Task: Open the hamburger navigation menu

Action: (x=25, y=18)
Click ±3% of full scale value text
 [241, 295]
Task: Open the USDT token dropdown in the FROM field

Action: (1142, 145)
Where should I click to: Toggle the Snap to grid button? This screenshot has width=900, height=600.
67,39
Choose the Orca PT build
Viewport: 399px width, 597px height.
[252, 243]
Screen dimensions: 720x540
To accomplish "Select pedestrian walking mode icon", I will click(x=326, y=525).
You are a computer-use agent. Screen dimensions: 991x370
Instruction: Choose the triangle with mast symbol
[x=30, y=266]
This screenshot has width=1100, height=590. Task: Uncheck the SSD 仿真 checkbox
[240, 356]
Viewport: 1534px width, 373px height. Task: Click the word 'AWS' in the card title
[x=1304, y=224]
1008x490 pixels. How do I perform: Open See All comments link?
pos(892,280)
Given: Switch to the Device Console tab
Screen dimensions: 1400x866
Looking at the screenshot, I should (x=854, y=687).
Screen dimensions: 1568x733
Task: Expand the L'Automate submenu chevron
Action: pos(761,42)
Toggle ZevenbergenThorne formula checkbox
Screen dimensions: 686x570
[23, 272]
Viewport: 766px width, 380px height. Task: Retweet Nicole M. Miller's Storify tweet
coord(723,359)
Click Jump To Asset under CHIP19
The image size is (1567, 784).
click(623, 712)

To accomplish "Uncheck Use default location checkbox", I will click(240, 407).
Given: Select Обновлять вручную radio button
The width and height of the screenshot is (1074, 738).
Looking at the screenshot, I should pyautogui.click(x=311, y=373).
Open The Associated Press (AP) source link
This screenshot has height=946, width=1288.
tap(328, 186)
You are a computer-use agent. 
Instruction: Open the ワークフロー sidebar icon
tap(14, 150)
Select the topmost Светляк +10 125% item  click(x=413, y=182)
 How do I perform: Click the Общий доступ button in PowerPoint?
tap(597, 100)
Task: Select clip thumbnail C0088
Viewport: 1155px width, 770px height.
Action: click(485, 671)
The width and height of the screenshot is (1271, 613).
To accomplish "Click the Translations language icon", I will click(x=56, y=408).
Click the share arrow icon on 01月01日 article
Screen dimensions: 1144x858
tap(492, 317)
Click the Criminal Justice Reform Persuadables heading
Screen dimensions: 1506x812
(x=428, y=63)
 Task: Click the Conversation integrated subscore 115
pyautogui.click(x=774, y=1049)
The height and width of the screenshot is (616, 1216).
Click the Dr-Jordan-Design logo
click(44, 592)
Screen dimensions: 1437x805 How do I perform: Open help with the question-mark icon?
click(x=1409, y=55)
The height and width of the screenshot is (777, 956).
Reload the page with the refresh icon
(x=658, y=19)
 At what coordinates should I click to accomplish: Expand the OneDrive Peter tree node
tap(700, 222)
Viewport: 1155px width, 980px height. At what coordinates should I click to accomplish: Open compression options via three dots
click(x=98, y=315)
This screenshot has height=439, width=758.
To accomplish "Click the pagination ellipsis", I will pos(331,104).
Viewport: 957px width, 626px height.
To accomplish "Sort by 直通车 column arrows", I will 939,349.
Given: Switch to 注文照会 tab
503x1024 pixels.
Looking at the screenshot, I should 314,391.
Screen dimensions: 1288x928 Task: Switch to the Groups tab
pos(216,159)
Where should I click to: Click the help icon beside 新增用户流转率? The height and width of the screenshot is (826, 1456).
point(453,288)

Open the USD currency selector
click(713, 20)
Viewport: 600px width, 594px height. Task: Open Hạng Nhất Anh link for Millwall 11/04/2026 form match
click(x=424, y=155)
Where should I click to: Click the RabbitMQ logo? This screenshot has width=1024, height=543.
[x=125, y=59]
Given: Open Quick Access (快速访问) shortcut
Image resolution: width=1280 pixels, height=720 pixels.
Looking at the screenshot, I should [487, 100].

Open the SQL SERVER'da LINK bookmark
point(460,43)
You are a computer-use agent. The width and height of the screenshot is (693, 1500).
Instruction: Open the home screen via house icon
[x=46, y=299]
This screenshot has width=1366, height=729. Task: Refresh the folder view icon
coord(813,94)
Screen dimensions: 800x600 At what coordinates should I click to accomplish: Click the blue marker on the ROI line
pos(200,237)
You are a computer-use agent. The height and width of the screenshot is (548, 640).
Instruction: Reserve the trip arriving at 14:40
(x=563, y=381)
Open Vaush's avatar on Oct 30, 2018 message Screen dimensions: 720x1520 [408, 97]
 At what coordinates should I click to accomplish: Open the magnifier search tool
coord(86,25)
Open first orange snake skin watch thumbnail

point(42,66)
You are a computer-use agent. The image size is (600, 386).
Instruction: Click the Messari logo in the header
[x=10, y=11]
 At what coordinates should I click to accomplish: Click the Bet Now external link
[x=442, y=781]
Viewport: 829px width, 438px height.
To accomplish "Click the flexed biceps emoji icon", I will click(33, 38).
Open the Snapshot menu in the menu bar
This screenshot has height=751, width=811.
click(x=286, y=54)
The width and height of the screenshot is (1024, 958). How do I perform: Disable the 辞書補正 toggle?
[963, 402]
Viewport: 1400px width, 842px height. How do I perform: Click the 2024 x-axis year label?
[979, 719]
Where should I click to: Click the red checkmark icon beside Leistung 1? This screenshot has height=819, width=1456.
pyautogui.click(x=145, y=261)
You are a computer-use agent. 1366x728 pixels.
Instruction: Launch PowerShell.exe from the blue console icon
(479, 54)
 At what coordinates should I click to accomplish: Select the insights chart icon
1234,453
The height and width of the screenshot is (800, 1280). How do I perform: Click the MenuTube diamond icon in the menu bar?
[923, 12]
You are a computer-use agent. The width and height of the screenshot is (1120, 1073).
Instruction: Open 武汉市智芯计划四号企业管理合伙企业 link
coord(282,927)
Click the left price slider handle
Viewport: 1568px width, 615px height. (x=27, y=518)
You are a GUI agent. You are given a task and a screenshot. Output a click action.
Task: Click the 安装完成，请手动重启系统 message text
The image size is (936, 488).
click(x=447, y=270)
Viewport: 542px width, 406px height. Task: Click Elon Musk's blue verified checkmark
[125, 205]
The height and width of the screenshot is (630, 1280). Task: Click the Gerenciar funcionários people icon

● ● ●

All of the entries above need to be reproduced exactly.

Task: Open the hamburger navigation menu

Action: (x=25, y=18)
Click ±3% of full scale value text
 [241, 295]
Task: Open the USDT token dropdown in the FROM field

Action: (1142, 145)
Where should I click to: Toggle the Snap to grid button? This screenshot has width=900, height=600.
67,39
Choose the Orca PT build
Viewport: 399px width, 597px height.
[252, 243]
Screen dimensions: 720x540
To accomplish "Select pedestrian walking mode icon", I will click(x=326, y=525).
You are a computer-use agent. Screen dimensions: 991x370
Instruction: Choose the triangle with mast symbol
[x=30, y=266]
This screenshot has width=1100, height=590. Task: Uncheck the SSD 仿真 checkbox
[240, 356]
Viewport: 1534px width, 373px height. Task: Click the word 'AWS' in the card title
[x=1304, y=224]
1008x490 pixels. How do I perform: Open See All comments link?
pos(892,280)
Given: Switch to the Device Console tab
Screen dimensions: 1400x866
Looking at the screenshot, I should (x=854, y=687).
Screen dimensions: 1568x733
Task: Expand the L'Automate submenu chevron
Action: pos(761,42)
Toggle ZevenbergenThorne formula checkbox
Screen dimensions: 686x570
[23, 272]
Viewport: 766px width, 380px height. Task: Retweet Nicole M. Miller's Storify tweet
coord(723,359)
Click Jump To Asset under CHIP19
The image size is (1567, 784).
click(623, 712)

To accomplish "Uncheck Use default location checkbox", I will click(240, 407).
Given: Select Обновлять вручную radio button
The width and height of the screenshot is (1074, 738).
Looking at the screenshot, I should pyautogui.click(x=311, y=373).
Open The Associated Press (AP) source link
This screenshot has height=946, width=1288.
tap(328, 186)
You are a computer-use agent. 
Instruction: Open the ワークフロー sidebar icon
tap(14, 150)
Select the topmost Светляк +10 125% item  click(x=413, y=182)
 How do I perform: Click the Общий доступ button in PowerPoint?
tap(597, 100)
Task: Select clip thumbnail C0088
Viewport: 1155px width, 770px height.
Action: click(485, 671)
The width and height of the screenshot is (1271, 613).
To accomplish "Click the Translations language icon", I will click(x=56, y=408).
Click the share arrow icon on 01月01日 article
Screen dimensions: 1144x858
tap(492, 317)
Click the Criminal Justice Reform Persuadables heading
Screen dimensions: 1506x812
(x=428, y=63)
 Task: Click the Conversation integrated subscore 115
pyautogui.click(x=774, y=1049)
The height and width of the screenshot is (616, 1216).
Click the Dr-Jordan-Design logo
click(44, 592)
Screen dimensions: 1437x805 How do I perform: Open help with the question-mark icon?
click(x=1409, y=55)
The height and width of the screenshot is (777, 956).
Reload the page with the refresh icon
(x=658, y=19)
 At what coordinates should I click to accomplish: Expand the OneDrive Peter tree node
tap(700, 222)
Viewport: 1155px width, 980px height. At what coordinates should I click to accomplish: Open compression options via three dots
click(x=98, y=315)
This screenshot has height=439, width=758.
To accomplish "Click the pagination ellipsis", I will pos(331,104).
Viewport: 957px width, 626px height.
To accomplish "Sort by 直通车 column arrows", I will 939,349.
Given: Switch to 注文照会 tab
503x1024 pixels.
Looking at the screenshot, I should 314,391.
Screen dimensions: 1288x928 Task: Switch to the Groups tab
pos(216,159)
Where should I click to: Click the help icon beside 新增用户流转率? The height and width of the screenshot is (826, 1456).
point(453,288)

Open the USD currency selector
click(713, 20)
Viewport: 600px width, 594px height. Task: Open Hạng Nhất Anh link for Millwall 11/04/2026 form match
click(x=424, y=155)
Where should I click to: Click the RabbitMQ logo? This screenshot has width=1024, height=543.
[x=125, y=59]
Given: Open Quick Access (快速访问) shortcut
Image resolution: width=1280 pixels, height=720 pixels.
Looking at the screenshot, I should [487, 100].

Open the SQL SERVER'da LINK bookmark
point(460,43)
You are a computer-use agent. The width and height of the screenshot is (693, 1500).
Instruction: Open the home screen via house icon
[x=46, y=299]
This screenshot has width=1366, height=729. Task: Refresh the folder view icon
coord(813,94)
Screen dimensions: 800x600 At what coordinates should I click to accomplish: Click the blue marker on the ROI line
pos(200,237)
You are a computer-use agent. The height and width of the screenshot is (548, 640).
Instruction: Reserve the trip arriving at 14:40
(x=563, y=381)
Open Vaush's avatar on Oct 30, 2018 message Screen dimensions: 720x1520 [408, 97]
 At what coordinates should I click to accomplish: Open the magnifier search tool
coord(86,25)
Open first orange snake skin watch thumbnail

point(42,66)
You are a computer-use agent. The image size is (600, 386).
Instruction: Click the Messari logo in the header
[x=10, y=11]
 At what coordinates should I click to accomplish: Click the Bet Now external link
[x=442, y=781]
Viewport: 829px width, 438px height.
To accomplish "Click the flexed biceps emoji icon", I will click(33, 38).
Open the Snapshot menu in the menu bar
This screenshot has height=751, width=811.
click(x=286, y=54)
The width and height of the screenshot is (1024, 958). How do I perform: Disable the 辞書補正 toggle?
[963, 402]
Viewport: 1400px width, 842px height. How do I perform: Click the 2024 x-axis year label?
[979, 719]
Where should I click to: Click the red checkmark icon beside Leistung 1? This screenshot has height=819, width=1456.
pyautogui.click(x=145, y=261)
You are a computer-use agent. 1366x728 pixels.
Instruction: Launch PowerShell.exe from the blue console icon
(479, 54)
 At what coordinates should I click to accomplish: Select the insights chart icon
1234,453
The height and width of the screenshot is (800, 1280). How do I perform: Click the MenuTube diamond icon in the menu bar?
[923, 12]
You are a computer-use agent. The width and height of the screenshot is (1120, 1073).
Instruction: Open 武汉市智芯计划四号企业管理合伙企业 link
coord(282,927)
Click the left price slider handle
Viewport: 1568px width, 615px height. (x=27, y=518)
You are a GUI agent. You are given a task and a screenshot. Output a click action.
Task: Click the 安装完成，请手动重启系统 message text
The image size is (936, 488).
click(x=447, y=270)
Viewport: 542px width, 406px height. Task: Click Elon Musk's blue verified checkmark
[125, 205]
The height and width of the screenshot is (630, 1280). Task: Click the Gerenciar funcionários people icon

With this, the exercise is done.